* _Activities_
• a. Quote the stretch of the boxing account from "Creugas attempted to" through "of Lycian Apollo.".
• b. In the account of the boxers Creugas and Damoxenus, where was the statue honoring Creugas erected?

* _Supplied passage_
Creugas (Κρεύγας) of Epidamnus and Damoxenus (Δαμόξενος) of Syracuse were ancient Greek boxers.

Pausanias writes that during the Nemean games, as evening approached and their boxing match continued, they reached an agreement, audible to the witnesses around them, to take turns allowing each other to land a blow. Back then the boxers did not wear sharp thongs on their wrists but instead used soft gloves that were wrapped around the hollow of their hands, leaving their fingers exposed. These gloves were made from thin strips of raw ox-hide woven together.

Creugas attempted to strike Damoxenus in the head, but Damoxenus instructed Creugas to raise his arm. When Creugas complied, Damoxenus swiftly struck him under the ribs with his fingers extended. The combination of his sharp nails and the strength of the blow allowed him to penetrate Creugas's abdomen, grasp his intestines, and rip them out.
Creugas died immediately, and the Argives removed Damoxenus for violating the agreement by striking his opponent multiple times instead of just once.

They awarded the victory to the deceased Creugas and erected a statue in his honor in Argos in the sanctuary of Lycian Apollo.

Antonio Canova's statues of Creugas and Damoxenus, positioned facing each other as he intended, are exhibited alongside his Perseus statue in the Vatican Museums.

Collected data
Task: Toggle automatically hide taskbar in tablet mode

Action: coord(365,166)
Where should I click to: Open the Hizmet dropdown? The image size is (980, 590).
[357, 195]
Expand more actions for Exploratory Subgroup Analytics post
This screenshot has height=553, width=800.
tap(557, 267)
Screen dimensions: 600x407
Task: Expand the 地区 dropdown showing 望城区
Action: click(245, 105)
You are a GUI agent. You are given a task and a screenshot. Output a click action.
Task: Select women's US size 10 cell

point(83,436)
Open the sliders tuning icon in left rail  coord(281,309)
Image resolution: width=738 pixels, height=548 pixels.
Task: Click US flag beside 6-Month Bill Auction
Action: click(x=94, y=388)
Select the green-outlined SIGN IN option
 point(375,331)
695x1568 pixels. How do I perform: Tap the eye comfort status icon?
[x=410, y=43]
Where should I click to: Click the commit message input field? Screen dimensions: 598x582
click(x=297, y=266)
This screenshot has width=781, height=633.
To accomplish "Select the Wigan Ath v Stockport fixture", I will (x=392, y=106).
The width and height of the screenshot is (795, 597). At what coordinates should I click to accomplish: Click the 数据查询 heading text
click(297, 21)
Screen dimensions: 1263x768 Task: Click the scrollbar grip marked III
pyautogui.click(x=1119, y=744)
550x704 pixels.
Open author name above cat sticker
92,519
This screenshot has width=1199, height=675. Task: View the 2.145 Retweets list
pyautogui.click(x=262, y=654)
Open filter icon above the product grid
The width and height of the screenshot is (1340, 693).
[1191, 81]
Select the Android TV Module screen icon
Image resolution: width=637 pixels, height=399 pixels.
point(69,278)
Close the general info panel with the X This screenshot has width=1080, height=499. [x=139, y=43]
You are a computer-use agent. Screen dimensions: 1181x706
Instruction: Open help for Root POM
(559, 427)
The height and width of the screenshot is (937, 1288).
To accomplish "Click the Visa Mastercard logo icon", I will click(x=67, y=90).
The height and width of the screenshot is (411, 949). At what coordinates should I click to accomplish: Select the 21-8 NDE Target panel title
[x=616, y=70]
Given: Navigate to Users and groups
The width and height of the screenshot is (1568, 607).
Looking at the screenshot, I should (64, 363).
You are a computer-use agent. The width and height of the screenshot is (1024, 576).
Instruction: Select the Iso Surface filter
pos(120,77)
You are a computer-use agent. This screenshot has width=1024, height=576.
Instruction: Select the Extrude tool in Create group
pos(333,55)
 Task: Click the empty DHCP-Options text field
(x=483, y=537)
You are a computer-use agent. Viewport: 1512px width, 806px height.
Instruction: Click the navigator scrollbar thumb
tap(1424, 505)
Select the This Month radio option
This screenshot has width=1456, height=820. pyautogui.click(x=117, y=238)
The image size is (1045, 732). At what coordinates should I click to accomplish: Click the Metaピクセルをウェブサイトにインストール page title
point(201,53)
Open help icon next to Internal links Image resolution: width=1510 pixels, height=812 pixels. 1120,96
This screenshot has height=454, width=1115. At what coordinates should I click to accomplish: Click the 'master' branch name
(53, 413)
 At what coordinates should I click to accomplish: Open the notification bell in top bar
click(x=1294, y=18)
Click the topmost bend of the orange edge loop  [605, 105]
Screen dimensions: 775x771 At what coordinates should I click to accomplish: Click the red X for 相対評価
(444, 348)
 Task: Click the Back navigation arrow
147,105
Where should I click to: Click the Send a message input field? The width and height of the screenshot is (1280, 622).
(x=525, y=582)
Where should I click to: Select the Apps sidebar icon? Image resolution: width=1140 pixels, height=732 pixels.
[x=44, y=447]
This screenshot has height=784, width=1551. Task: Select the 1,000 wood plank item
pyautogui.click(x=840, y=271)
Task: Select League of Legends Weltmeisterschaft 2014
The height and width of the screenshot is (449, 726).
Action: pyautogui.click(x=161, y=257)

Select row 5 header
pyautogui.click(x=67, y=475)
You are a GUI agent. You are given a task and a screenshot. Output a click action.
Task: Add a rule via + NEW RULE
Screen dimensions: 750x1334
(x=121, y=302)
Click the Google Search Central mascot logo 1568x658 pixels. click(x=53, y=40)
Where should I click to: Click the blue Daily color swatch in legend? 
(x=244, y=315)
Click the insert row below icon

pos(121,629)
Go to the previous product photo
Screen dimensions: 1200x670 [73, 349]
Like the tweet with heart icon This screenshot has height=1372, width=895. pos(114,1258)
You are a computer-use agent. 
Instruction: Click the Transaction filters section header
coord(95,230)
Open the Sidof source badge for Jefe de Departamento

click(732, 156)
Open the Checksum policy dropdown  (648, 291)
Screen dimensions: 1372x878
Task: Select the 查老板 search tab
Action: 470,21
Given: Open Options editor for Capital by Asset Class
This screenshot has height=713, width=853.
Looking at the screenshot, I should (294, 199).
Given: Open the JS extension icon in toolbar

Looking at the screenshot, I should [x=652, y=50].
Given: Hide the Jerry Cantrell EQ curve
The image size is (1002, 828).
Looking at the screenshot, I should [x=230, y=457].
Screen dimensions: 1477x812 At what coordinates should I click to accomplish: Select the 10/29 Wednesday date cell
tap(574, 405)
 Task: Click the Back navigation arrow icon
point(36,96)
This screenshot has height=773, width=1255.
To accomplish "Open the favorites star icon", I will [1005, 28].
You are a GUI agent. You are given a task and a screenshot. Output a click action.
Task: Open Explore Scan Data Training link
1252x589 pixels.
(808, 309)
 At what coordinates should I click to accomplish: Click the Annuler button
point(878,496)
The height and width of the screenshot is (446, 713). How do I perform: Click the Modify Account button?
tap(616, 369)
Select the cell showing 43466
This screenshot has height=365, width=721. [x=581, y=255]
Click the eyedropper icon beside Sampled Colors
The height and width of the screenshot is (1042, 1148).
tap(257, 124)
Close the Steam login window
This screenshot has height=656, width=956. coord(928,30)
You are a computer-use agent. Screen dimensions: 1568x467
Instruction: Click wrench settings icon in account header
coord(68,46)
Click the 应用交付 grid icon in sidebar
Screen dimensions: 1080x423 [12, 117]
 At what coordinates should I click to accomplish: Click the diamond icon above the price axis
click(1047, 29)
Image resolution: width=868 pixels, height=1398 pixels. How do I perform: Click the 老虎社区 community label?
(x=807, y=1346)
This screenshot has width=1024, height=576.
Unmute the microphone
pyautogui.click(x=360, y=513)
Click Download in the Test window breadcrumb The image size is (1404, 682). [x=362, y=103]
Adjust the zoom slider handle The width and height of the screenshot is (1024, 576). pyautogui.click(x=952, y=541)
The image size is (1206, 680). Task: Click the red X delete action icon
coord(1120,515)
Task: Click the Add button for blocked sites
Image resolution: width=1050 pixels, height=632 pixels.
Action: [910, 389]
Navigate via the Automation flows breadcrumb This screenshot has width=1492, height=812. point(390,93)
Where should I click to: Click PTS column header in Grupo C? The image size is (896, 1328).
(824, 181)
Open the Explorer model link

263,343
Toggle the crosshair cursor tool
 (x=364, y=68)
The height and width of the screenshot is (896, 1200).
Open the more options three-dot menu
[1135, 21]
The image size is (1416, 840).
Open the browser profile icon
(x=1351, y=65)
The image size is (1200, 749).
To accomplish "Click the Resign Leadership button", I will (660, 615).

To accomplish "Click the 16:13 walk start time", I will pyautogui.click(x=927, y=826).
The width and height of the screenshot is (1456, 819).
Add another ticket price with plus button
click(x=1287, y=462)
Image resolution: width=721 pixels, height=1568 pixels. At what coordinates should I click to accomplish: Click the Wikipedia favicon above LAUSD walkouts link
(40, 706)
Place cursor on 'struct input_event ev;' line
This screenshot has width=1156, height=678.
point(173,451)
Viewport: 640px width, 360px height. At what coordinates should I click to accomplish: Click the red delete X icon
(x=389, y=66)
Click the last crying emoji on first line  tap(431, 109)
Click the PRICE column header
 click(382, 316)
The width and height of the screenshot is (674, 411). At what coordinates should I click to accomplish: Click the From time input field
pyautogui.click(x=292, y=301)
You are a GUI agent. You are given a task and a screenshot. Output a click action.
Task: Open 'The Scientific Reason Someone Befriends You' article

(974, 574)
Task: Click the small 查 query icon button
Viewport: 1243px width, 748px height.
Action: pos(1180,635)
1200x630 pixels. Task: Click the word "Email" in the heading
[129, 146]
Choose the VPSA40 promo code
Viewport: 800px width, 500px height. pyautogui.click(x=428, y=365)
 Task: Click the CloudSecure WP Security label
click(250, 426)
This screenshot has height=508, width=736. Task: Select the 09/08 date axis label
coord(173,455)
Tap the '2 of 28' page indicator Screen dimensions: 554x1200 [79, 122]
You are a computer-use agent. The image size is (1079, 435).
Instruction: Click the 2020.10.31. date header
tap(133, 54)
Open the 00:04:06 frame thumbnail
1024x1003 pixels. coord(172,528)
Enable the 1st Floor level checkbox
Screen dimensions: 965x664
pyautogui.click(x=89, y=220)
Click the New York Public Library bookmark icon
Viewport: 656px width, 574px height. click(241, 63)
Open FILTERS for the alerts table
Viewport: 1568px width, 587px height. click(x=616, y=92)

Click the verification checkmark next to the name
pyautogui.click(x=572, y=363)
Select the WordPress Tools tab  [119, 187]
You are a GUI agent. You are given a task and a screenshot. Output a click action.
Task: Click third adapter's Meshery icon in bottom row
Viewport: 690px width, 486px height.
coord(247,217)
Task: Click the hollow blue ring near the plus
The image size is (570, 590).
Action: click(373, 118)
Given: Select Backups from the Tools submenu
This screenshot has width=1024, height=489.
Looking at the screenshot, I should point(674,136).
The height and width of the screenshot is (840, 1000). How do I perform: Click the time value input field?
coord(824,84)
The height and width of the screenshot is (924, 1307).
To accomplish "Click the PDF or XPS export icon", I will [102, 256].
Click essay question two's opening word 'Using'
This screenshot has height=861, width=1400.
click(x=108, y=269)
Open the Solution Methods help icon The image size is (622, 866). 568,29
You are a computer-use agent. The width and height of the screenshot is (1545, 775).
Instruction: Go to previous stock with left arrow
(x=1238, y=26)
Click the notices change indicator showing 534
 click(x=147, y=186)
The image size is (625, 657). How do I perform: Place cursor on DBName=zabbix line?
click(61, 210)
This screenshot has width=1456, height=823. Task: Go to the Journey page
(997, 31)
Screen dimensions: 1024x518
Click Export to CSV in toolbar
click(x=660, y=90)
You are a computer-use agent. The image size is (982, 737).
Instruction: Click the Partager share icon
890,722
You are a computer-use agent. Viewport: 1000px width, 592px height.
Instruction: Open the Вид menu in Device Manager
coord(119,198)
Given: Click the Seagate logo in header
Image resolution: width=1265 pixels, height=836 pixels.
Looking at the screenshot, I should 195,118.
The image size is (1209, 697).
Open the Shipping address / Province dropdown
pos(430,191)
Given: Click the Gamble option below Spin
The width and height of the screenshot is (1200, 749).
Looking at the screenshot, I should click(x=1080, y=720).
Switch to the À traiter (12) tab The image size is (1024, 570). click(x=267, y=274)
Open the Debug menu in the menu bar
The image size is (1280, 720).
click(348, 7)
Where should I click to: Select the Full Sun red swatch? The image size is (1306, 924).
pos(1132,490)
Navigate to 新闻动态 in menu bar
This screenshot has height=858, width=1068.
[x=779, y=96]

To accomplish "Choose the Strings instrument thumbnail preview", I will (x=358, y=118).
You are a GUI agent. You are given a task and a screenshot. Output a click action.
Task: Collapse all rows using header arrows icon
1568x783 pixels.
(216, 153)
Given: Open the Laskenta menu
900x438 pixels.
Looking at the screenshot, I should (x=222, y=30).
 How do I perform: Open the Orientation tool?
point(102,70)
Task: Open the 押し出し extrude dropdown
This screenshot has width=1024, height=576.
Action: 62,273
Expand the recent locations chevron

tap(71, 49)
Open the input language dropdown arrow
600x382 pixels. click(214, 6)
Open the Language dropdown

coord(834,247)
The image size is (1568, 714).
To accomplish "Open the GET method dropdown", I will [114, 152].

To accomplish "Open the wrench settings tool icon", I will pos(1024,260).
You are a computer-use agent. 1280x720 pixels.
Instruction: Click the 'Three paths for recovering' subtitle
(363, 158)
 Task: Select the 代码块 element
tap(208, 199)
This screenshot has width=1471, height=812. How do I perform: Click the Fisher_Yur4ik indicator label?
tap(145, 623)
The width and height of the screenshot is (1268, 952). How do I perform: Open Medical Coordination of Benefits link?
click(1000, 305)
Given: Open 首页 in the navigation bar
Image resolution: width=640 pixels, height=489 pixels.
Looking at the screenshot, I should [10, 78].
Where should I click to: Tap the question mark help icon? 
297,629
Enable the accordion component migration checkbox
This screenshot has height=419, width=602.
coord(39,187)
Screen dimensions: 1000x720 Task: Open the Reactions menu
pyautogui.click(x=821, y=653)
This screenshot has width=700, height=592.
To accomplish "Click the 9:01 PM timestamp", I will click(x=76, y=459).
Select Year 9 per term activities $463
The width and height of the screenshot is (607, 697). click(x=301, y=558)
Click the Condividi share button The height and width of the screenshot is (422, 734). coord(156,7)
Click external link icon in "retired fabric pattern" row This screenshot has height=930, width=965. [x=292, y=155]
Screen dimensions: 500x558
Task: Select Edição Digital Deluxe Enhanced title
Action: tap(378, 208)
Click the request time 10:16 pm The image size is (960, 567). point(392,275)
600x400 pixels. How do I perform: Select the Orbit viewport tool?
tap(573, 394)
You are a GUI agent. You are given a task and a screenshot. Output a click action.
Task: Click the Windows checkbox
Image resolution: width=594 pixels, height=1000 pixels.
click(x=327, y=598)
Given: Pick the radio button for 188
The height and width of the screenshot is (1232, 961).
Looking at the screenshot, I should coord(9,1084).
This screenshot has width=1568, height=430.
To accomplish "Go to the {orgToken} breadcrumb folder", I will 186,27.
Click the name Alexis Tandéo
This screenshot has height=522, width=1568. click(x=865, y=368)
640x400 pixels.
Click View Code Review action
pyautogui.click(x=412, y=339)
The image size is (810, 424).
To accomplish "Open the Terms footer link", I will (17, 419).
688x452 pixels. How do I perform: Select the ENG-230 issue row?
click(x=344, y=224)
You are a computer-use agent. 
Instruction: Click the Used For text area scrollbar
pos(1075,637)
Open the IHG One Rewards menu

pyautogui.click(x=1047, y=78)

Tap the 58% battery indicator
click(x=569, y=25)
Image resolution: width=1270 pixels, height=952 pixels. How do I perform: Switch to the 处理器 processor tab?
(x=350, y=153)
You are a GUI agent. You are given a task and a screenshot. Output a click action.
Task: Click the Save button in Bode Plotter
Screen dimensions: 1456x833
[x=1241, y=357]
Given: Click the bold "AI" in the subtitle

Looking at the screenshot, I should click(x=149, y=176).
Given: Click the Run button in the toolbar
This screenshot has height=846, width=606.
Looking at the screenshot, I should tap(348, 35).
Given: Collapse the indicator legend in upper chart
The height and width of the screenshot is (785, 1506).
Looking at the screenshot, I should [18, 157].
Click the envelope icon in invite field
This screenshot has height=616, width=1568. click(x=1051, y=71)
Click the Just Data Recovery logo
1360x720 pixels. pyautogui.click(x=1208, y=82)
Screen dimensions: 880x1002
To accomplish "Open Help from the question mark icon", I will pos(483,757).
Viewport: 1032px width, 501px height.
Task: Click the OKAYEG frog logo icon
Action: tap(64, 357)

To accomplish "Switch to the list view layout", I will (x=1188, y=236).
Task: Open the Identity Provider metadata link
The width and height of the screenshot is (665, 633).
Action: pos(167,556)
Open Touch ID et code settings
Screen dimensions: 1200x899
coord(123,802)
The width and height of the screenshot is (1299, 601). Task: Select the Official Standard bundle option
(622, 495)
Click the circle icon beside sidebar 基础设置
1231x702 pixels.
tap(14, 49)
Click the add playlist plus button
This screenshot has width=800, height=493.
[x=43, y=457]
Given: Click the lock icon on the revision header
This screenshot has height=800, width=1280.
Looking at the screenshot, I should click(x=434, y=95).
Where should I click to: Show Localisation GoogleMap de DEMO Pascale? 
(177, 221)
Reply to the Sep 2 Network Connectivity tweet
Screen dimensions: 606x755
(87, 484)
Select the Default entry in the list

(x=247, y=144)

* _Answers for the tasks_
• a.
Creugas attempted to strike Damoxenus in the head, but Damoxenus instructed Creugas to raise his arm. When Creugas complied, Damoxenus swiftly struck him under the ribs with his fingers extended. The combination of his sharp nails and the strength of the blow allowed him to penetrate Creugas's abdomen, grasp his intestines, and rip them out.
Creugas died immediately, and the Argives removed Damoxenus for violating the agreement by striking his opponent multiple times instead of just once.

They awarded the victory to the deceased Creugas and erected a statue in his honor in Argos in the sanctuary of Lycian Apollo.

• b. In Argos, in the sanctuary of Lycian Apollo.